Methods Based on a cross-sectional study, we collected information regarding the status and age of menarche attainment using CASI and FFI among Chinese schoolgirls. We explored the tools of standard epidemiological indices, including sensitivity, specificity, predictive values and accuracy to examine the capacity of CASI for correctly classifying the status of menarche. Both Pearson and Spearman correlations were calculated for the correlation of age at menarche using CASI with FFI. A Bland-Altman plot was drawn to measure the agreement between the two interview techniques.

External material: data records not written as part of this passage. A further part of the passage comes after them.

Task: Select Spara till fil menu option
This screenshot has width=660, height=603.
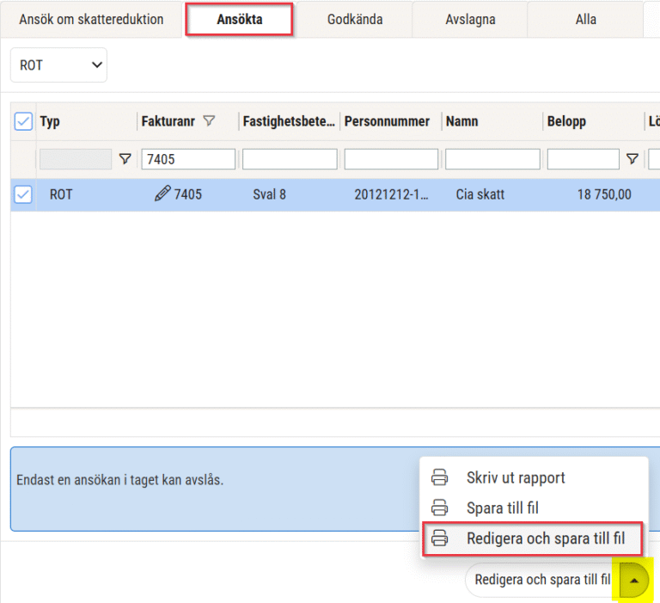Action: tap(503, 508)
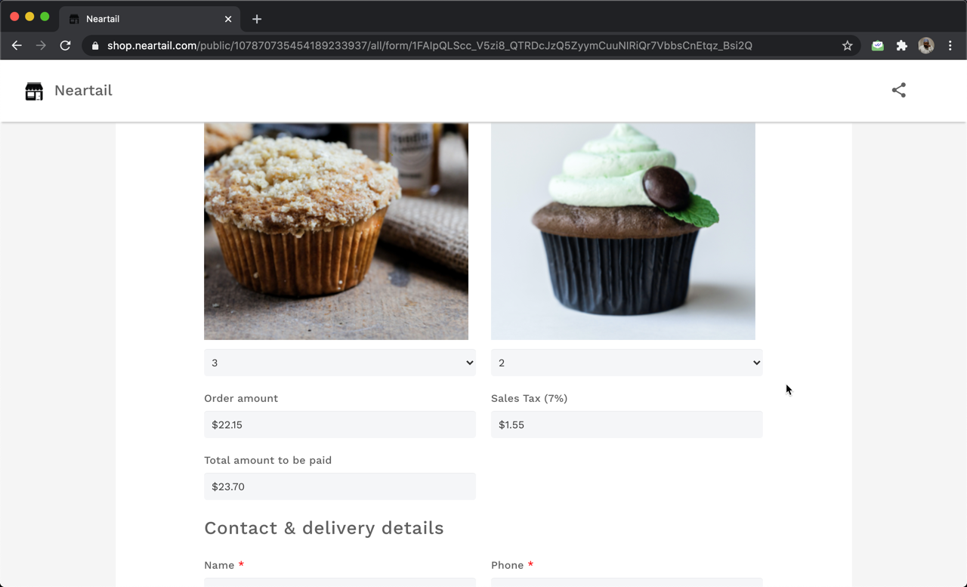This screenshot has width=967, height=587.
Task: Open the browser extensions puzzle icon
Action: [901, 45]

Results In this study, CASI and FFI were conducted in 3478 schoolgirls with an average age (SD) of 14.3 years (2.46). Menarche attainment was reported in 2496 (71.2%) and 2538 (73.0%) girls using CASI and FFI, respectively. Compared with FFI, the sensitivity, specificity, positive predictive value (PPV), negative predictive value and the accuracy of CASI were 0.97, 0.80, 0.96 and 0.92, respectively. The correlation of age at menarche between CASI and FFI was 0.728. Approximately >95% and 76.3% of the difference in the age at menarche was within 12 months and 3 months, respectively, between the two interview methods. Among primary schoolgirls in grade 5, the sensitivity, specificity, PPV, accuracy and the correlation (0.335) of CASI was lower than those in other subgroups.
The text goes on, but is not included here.